TEXT SEGMENT »
::::
Jordan’s Protests: Political Economy, Protest, and Empire
Saleem Haddad Posted on Nov 22, 2012
“Erm, why do they have to, like, break stuff?,” a common complaint made against the protesters in Jordan. (Image by Nidal Elkhairy)
The wave of protests that began in Tunisia in December 2010 has often produced lazy and ahistorical debates about the region. These discussions often reduce discontent to quick and easy ‘Arab Spring’-isms: naïve excitement over de-historicized ‘democracy movements’, eroticization of the ‘complexity’ of ethnic and sectarian divisions, or the transformation of social structures into a simple domino game of ‘will it fall?’
These reductions have often done more harm than good. Moving past these tired clichés and providing a deeper historical analysis is essential to understanding many events associated with the Arab uprisings, including the current protests in Jordan.
For the Jordanian state, the turning point came in 1989. It was at this point that the country’s political economy transformed as a result of IMF-imposed structural adjustment programs and a ‘neoliberal’ economic project. The first of a string of protests erupted, in response to cuts to the country’s fuel subsidies.
The events of 1989 broke the social contract between state and society, which was never repaired. Over time, a dysfunctional dynamic developed in which the Jordanian state was no longer accountable to its citizens, but rather to the political, economic, and ultimately, imperial interests of the United States and international financial capital. This neoliberal system also altered the systems of production in Jordan, giving rise to a new and increasingly disconnected elite that controlled much of the country’s economic and political capital.
This article will attempt to shed some light on this system and the social structures that have been created and destroyed over the past twenty years in Jordan.
Transforming the Social Contract in Jordan
The academic Larbi Sadiki coined the phrase dimuqratiyyat al-khubz (“democracies of bread”), to refer to the implicit social contract between rulers and the ruled in authoritarian states in the Arab world.
::::
DATA SECTION »
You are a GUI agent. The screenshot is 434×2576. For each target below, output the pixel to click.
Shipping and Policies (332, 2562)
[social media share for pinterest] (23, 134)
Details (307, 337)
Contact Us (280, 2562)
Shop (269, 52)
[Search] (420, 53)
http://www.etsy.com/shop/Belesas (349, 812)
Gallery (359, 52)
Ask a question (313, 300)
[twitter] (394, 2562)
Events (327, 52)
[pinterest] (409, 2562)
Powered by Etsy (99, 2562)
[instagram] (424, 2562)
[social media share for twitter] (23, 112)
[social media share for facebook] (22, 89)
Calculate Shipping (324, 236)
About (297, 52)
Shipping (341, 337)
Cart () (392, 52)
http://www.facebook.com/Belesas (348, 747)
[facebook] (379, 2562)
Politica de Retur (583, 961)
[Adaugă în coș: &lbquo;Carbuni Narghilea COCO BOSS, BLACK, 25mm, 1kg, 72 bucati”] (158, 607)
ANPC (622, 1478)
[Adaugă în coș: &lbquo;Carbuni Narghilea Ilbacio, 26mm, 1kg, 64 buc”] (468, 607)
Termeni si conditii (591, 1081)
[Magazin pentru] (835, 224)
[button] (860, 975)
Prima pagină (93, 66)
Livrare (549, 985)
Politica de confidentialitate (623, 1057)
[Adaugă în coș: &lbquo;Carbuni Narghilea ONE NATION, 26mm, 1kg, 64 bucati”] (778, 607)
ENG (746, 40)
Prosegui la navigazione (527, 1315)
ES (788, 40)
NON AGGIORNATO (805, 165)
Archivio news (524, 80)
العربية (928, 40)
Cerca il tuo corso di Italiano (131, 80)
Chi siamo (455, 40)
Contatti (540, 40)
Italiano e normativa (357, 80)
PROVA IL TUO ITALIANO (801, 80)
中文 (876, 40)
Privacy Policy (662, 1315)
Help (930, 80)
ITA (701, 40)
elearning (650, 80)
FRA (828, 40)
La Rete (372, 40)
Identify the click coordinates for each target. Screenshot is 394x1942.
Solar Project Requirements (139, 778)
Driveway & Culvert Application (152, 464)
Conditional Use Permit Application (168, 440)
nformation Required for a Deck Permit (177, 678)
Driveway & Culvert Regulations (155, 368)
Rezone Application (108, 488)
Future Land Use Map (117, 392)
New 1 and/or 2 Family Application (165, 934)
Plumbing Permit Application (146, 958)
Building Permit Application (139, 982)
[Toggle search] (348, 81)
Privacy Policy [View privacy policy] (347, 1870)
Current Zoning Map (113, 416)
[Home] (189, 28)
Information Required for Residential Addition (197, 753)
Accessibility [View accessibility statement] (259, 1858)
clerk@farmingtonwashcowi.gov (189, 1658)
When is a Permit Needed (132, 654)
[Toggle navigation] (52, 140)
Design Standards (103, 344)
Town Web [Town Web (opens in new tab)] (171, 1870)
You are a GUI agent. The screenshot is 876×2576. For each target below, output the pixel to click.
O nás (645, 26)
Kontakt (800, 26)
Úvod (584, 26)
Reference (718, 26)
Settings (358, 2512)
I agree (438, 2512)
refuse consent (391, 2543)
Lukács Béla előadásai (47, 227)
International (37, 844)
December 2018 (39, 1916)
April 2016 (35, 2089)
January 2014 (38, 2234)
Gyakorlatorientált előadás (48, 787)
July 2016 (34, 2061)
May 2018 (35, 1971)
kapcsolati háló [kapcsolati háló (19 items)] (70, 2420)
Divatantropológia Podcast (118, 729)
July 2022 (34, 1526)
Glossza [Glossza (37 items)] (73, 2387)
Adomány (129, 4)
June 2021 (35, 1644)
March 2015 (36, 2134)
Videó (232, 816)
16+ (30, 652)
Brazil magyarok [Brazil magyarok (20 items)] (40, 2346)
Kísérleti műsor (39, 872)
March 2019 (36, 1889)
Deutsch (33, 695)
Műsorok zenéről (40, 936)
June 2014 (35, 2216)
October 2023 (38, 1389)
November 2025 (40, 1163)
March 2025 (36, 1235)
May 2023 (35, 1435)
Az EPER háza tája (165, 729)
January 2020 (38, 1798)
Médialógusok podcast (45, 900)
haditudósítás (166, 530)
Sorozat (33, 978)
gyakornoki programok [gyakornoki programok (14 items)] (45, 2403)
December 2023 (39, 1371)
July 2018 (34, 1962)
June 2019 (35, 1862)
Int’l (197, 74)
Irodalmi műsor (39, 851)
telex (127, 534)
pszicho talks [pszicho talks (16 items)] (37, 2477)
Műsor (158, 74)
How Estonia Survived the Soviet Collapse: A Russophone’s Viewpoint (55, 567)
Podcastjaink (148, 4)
::::
GOAL 1 » Translate this sentence from the article on Jordan's protests above into Spanish: "The events of 1989 broke the social contract between state and society, which was never repaired."
GOAL 2 » Pick up the article on Jordan's protests after its last sentence and keep writing.

RIGHT ANSWER 1 » Los acontecimientos de 1989 rompieron el contrato social entre el Estado y la sociedad, que nunca fue reparado.

RIGHT ANSWER 2 »
According to this model, Arab rulers paid for political deference from their people with publicly subsidized services. Here, the word khubz (or “bread”) is applied to all government social services, including health care, education, and employment.
Like many of its neighbors, Jordan had entered into this authoritarian social contract with its people. The Jordanian regime established itself as a semi-rentier state supported by a growing and contented middle class. It was a central supplier of employment and social welfare programs, and was able to provide subsidies on basic consumer goods. Through these well-establish neo-patrimonial networks, the government was able to suppress dissent throughout the state.
As the regime fell into a debt trap in the early 1980s, this social contract came unraveled. When the oil recession of the 1980s brought a series of economic shocks, Jordan was, at first, unwilling to reduce spending or impose austerity measures. Instead, it borrowed increasing amounts of money from foreign lenders. By 1988, Jordan’s external public debt stood at US$ 9.8 billion, which was double the country’s GDP.
It was not until the spring of 1989 that the regime finally agreed to a five-year plan with the IMF for ‘economic adjustment and stabilization’. The government’s decision to accept the IMF’s structural adjustment policies was not, however, a constraint-free choice. After all, by 1989, the government was close to bankruptcy and had exhausted all potential avenues for foreign aid. The country’s hands were, therefore, tied, and any foreign lender, be it the United States or others, required that neoliberal “economic adjustments” be made.
Once it had agreed to the loans, the IMF granted Jordan US$275 million in funds. In exchange, the IMF pressured the government to immediately cut subsidies on consumer goods, and on April 16th, 1989, the government announced a variety of price increases, including on beverages, cigarettes, cooking oil, and gasoline.
In response, riots broke out predominantly in Jordan’s southern cities, killing eight people and injuring around 100. The social contract between the Jordanian state and its citizens was broken, and dimuqratiyyat al-khubz was dead.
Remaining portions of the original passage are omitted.